AUSGEWÄHLTER ABSCHNITT:
# Dialer mit 00239 Vorwahl?



## Elchbulle (5 Mai 2004)

Moin,

ich wurde gestern zu einer bekannten gerufen ihren Drucker zu installieren, dabei sagt sie zu mir das sie aufeinmal eine Telefonrechnung von 207 Euro hätte statt der üblichen 60. 
Es waren mehrere Gespräche mit der Nummer 00239281531 alle so um 20 euro herum aufgelistet. Frage könnte das ein Dialer sein?

Ich habe ihr geraten erstmal nur unter Linux ins Internet zu gehen und wenn sie windows benutzt das Modem auszuschalten. Telekom hat sie auch informiert und dort riet man ihr nur einen teilbetrag zu überweisen.

Was ist nun zutun ?
Ich hab zwar schon eine Menge mit Rechnern gemacht aber mit Dialern nie zu tun da ich selbst ein Linuxrouter davor habe 

GrußElch


----------



## Anonymous (5 Mai 2004)

http://forum.computerbetrug.de/viewtopic.php?p=50484

hier lesen

und hier auch:

http://www.bsi.de/dialer/warnung/auslandsrufnummer.htm

"00-239- Sao Tome und Principe"


----------

IHRE AUFGABE: Halten Sie aus dem obigen Forenthread zur Vorwahl 00239 den Abschnitt wortgetreu fest, der mit „## Elchbulle (5“ beginnt und mit „ein Dialer sein?“ endet.

GESPEICHERTE DATEN:
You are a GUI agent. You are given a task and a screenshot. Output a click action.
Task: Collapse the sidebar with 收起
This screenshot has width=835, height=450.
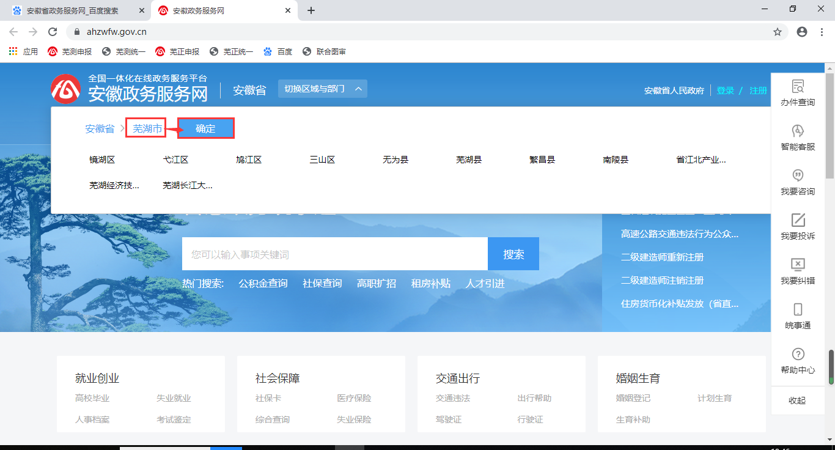coord(797,400)
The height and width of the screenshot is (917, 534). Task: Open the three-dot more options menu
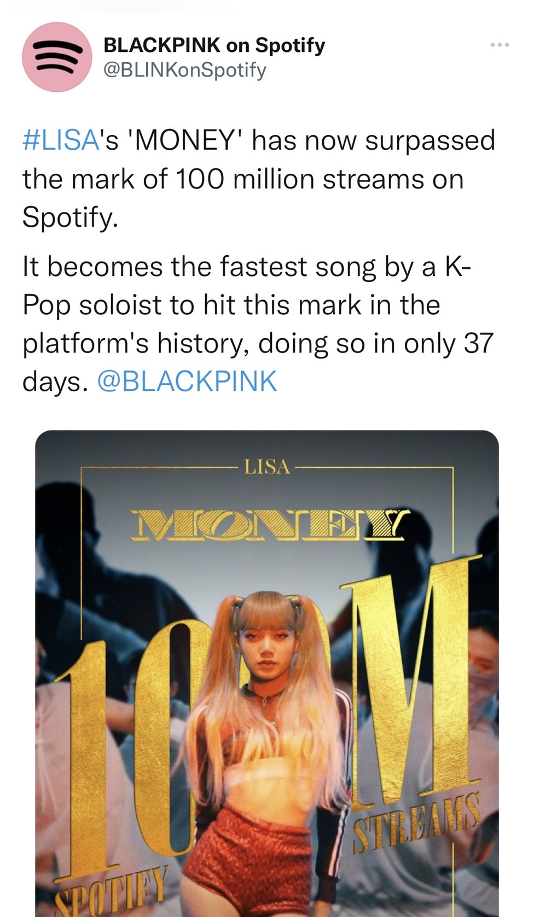[x=500, y=45]
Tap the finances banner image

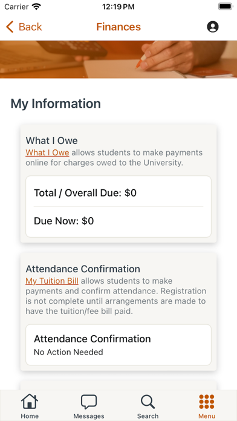119,59
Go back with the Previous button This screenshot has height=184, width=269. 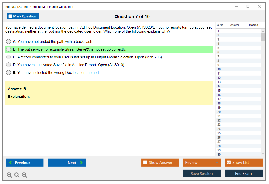(x=25, y=163)
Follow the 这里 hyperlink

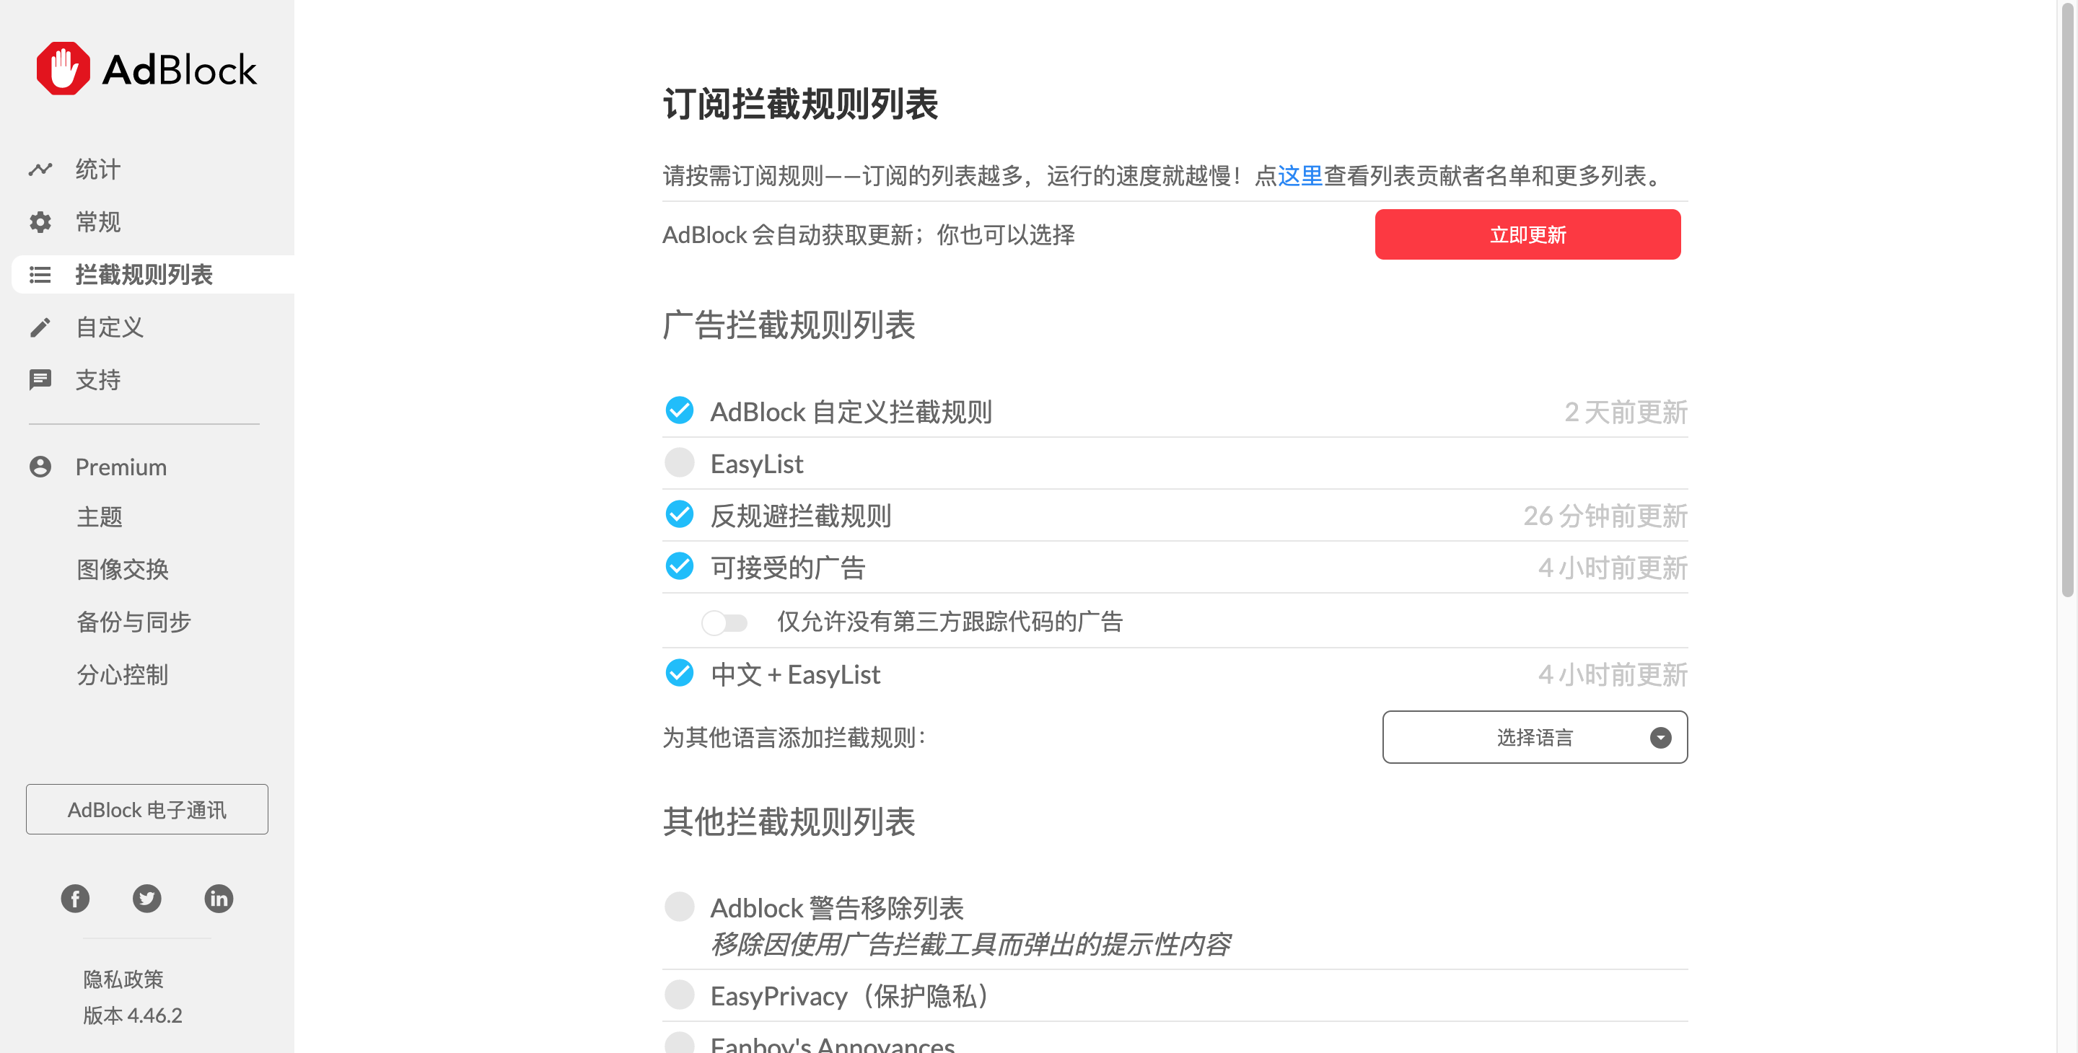(1300, 176)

ERGEBNIS DER ÜBUNG:
## Elchbulle (5 Mai 2004)

Moin,

ich wurde gestern zu einer bekannten gerufen ihren Drucker zu installieren, dabei sagt sie zu mir das sie aufeinmal eine Telefonrechnung von 207 Euro hätte statt der üblichen 60. 
Es waren mehrere Gespräche mit der Nummer 00239281531 alle so um 20 euro herum aufgelistet. Frage könnte das ein Dialer sein?